The first line of the data below and every line after it, through the one with "Task: Click the divider", must be transcribed without change.

Input data Block Start

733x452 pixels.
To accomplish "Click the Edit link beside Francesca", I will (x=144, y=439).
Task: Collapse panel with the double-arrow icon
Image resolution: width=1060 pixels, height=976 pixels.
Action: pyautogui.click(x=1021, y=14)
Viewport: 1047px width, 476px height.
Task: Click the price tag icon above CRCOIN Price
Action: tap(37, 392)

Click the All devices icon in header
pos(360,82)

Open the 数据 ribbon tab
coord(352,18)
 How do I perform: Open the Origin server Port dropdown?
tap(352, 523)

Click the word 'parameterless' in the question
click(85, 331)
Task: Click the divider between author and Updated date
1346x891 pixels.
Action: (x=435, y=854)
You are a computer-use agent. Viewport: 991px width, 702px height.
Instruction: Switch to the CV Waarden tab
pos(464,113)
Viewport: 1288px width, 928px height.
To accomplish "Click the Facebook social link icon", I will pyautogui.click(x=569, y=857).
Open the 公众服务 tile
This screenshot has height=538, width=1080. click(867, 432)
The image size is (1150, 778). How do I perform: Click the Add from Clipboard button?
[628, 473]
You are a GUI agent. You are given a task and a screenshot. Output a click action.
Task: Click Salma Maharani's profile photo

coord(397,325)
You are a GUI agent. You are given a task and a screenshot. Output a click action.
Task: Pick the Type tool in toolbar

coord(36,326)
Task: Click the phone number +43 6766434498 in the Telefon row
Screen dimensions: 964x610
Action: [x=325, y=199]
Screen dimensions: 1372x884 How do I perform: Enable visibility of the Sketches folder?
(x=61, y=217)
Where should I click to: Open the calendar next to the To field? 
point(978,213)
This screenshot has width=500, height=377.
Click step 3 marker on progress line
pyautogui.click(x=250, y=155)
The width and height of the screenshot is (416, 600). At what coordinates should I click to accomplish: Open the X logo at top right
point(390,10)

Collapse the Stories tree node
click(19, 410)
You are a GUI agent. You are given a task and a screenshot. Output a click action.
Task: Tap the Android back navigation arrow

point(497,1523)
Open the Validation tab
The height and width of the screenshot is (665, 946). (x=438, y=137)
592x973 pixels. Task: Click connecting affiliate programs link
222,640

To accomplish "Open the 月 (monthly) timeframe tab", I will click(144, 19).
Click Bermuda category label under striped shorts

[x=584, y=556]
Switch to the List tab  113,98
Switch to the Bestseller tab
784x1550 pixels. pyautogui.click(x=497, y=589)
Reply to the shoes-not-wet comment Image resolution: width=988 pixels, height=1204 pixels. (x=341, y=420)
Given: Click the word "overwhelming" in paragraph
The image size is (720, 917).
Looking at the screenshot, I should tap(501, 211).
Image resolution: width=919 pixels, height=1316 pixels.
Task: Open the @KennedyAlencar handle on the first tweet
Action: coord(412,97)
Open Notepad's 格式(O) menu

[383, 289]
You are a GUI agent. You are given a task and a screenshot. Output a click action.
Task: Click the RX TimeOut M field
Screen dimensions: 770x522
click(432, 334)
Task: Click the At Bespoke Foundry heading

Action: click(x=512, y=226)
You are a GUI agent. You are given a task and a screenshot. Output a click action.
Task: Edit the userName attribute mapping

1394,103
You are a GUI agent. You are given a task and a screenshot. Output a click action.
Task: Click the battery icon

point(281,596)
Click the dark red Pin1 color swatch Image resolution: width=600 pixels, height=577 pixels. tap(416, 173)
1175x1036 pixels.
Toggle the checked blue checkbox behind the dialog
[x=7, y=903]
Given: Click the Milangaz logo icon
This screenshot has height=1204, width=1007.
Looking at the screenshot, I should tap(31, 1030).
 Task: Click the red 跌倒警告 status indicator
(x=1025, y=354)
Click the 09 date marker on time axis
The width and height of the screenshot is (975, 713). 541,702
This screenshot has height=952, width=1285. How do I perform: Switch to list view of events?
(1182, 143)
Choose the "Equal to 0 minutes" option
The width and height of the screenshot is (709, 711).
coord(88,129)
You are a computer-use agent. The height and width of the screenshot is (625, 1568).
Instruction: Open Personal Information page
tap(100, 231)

Input data Block End

Written response ->
733x452 pixels.
To accomplish "Click the Edit link beside Francesca", I will (x=144, y=439).
Task: Collapse panel with the double-arrow icon
Image resolution: width=1060 pixels, height=976 pixels.
Action: pyautogui.click(x=1021, y=14)
Viewport: 1047px width, 476px height.
Task: Click the price tag icon above CRCOIN Price
Action: tap(37, 392)

Click the All devices icon in header
pos(360,82)

Open the 数据 ribbon tab
coord(352,18)
 How do I perform: Open the Origin server Port dropdown?
tap(352, 523)

Click the word 'parameterless' in the question
click(85, 331)
Task: Click the divider between author and Updated date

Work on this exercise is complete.